Фабрика располагалась далеко. Туман и снег, снег и туман. Весь мир казался одним сплошным снежным полем. Этот час пути был самым тяжелым для Ренаты; впереди предстоял еще целый день. Стук колес и свист ремней на нижних этажах, пронзительный скрип пилы, запах клея и красок, торопливая беготня рабочих, сотни девушек-работниц, с нетерпением ожидавших обеденного колокола, — все это наводило уныние на Ренату. Никто здесь, казалось, не сознавал, что живет, и у всех был единственный идеал — воскресенье. Но Рената боялась воскресенья. Дважды она была в церкви, один раз в музее. Долго ходила она из зала в зал, ничего не видя, и пришла домой гораздо более уставшая, чем в будни. В следующее воскресенье она пошла на фабрику, хотя и знала, что там работает один только бухгалтер. Беспомощно бродила она по всем этажам; везде было чисто прибрано, и все предметы аккуратно сложены, как будто предстоял целый ряд праздников. Только в монтировочной Рената встретила одну работницу. Это была Фанни-кружевница, бледная, чахоточная девушка; ее звали кружевницей, потому что она заведовала кружевами, которые пришивались к веерам.
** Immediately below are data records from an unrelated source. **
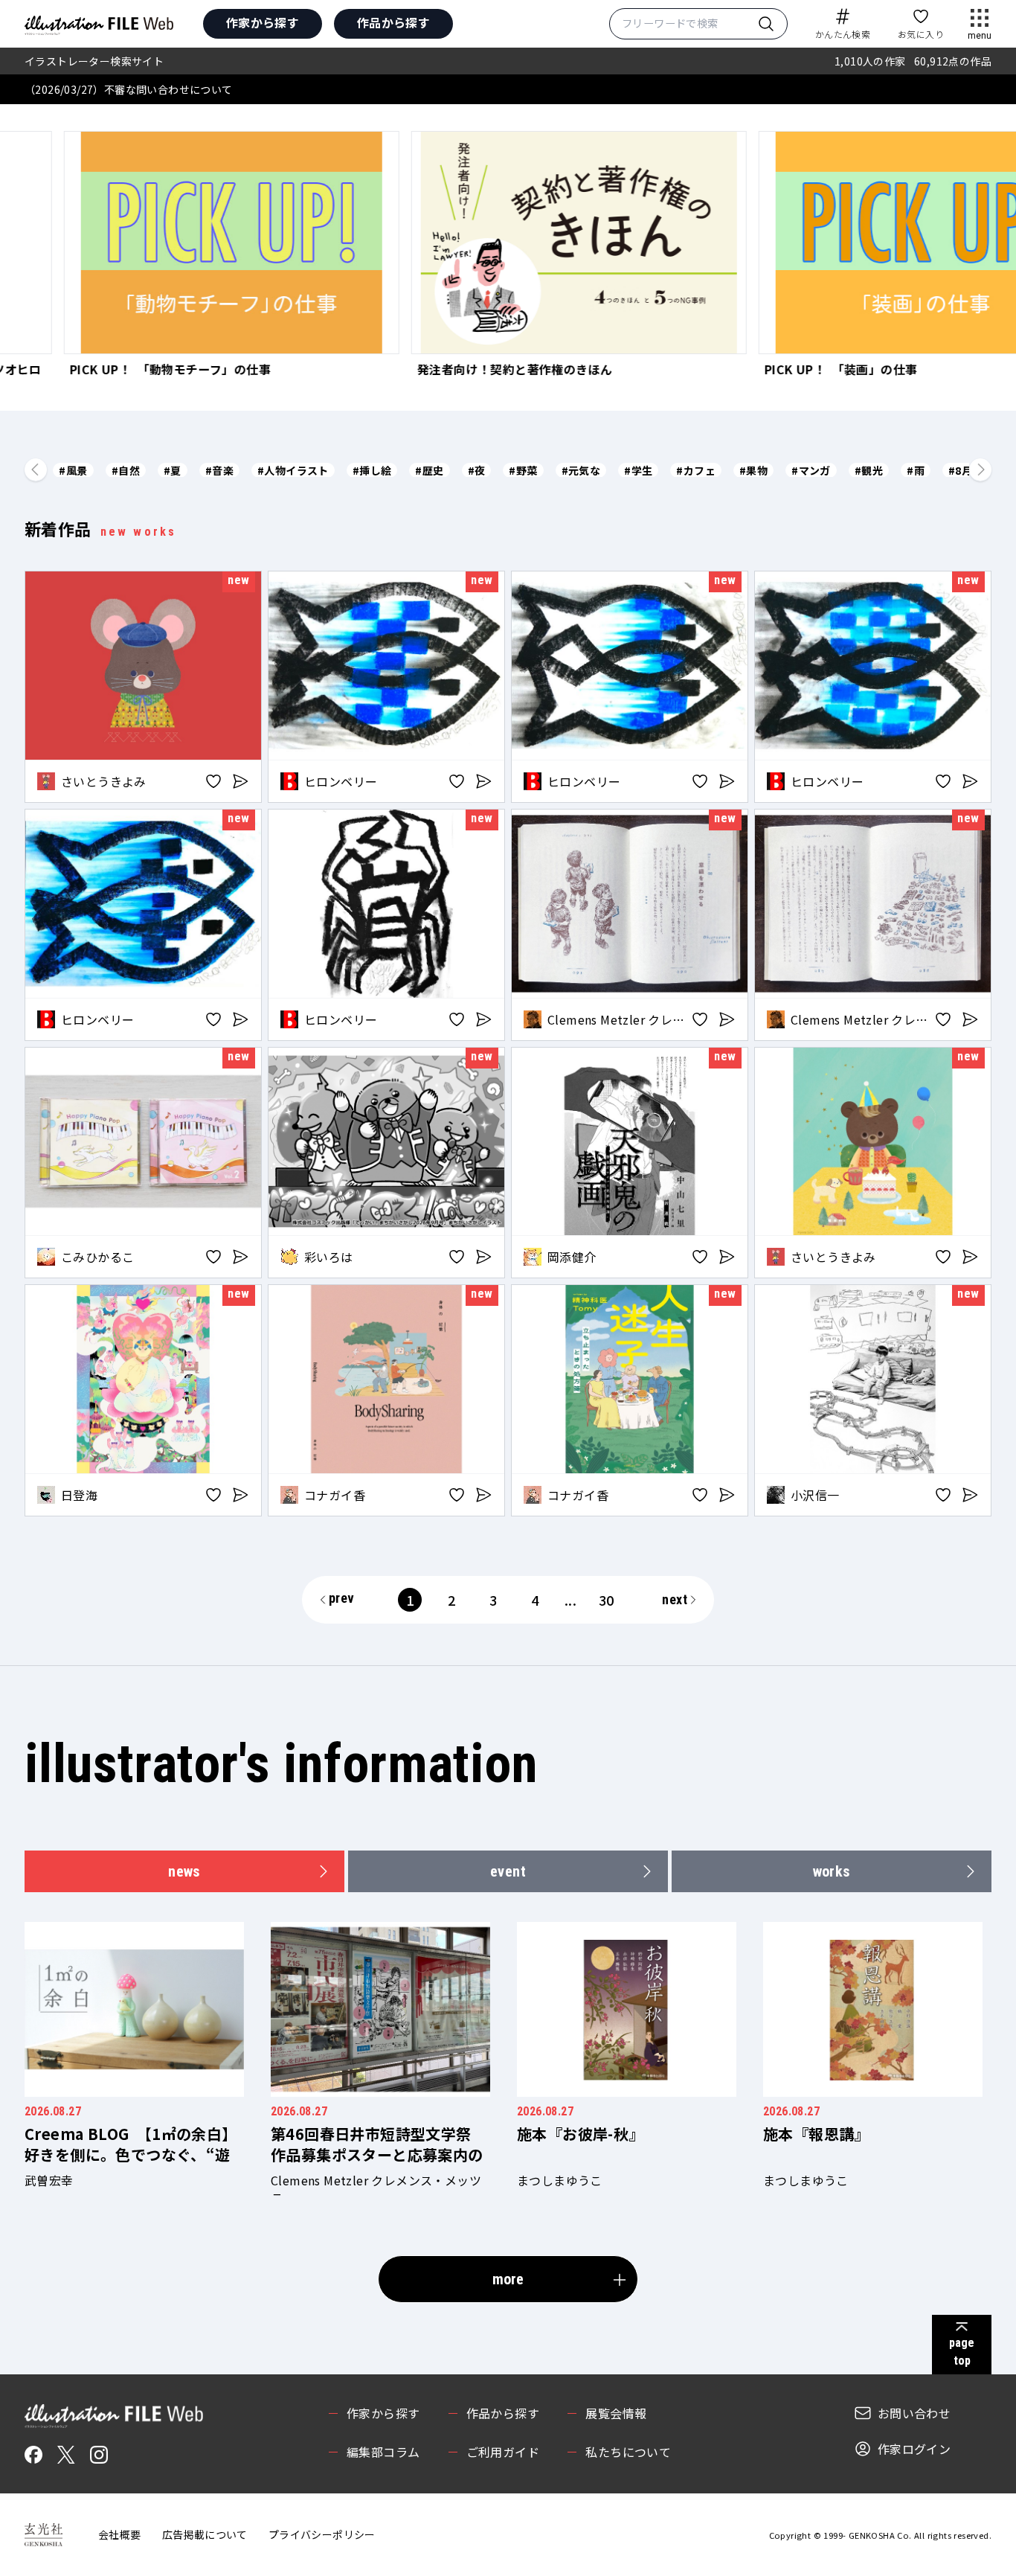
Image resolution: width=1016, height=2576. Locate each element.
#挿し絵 (372, 469)
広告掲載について (205, 2534)
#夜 (477, 469)
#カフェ (696, 469)
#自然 (126, 469)
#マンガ (811, 469)
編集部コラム (383, 2452)
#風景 (73, 469)
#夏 (172, 469)
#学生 (638, 469)
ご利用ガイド (502, 2452)
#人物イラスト (293, 469)
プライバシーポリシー (322, 2534)
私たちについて (628, 2452)
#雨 (916, 469)
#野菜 (523, 469)
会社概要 (119, 2534)
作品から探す (393, 22)
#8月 (960, 469)
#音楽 (219, 469)
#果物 (753, 469)
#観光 (869, 469)
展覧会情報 (615, 2413)
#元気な (581, 469)
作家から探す (262, 22)
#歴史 (429, 469)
— Вы кого-нибудь ищете, фрейлейн? — ласково спросила Фанни, не выказывая особого любопытства.
Рената испугалась и не знала, что ответить.
— Здесь теперь нет ни души, и наверху все заперто. Что вы собираетесь делать сегодня после обеда?
— Не знаю. Обычно я сижу дома и ничего не делаю.
— Хотите, пойдем вместе на прогулку?
— Охотно, только возьмем с собой мою собаку.
— У вас есть собака? Ах, я всегда мечтала иметь собаку, но этой мечте никогда не суждено осуществиться…
— Почему же?
— Потому что я скоро умру. — Она немножко изменилась в лице и выразительным жестом указала на свою грудь. — Но не думайте, что это меня печалит, — шутливо сказала она, заметив сострадательный взгляд Ренаты. — Вместо меня здесь будет кружевница Мари или Анна, и только…
После обеда Рената отправилось гулять с Фанни-кружевницей. Девушка всю дорогу рассказывала ей разные незамысловатые истории, а Ангелус, как в былые времена, весело бегал неподалеку от них. Он стал теперь серьезнее, как и подобает субъекту, имеющему позади солидный жизненный опыт. Пес сильно отяжелел от сидячей жизни, и даже самая прелестная собачья барышня не могла рассеять его мрачного равнодушия. Ренате было непонятно, как Фанни, ничего не получившая от жизни, могла с веселой улыбкой смотреть в лицо смерти.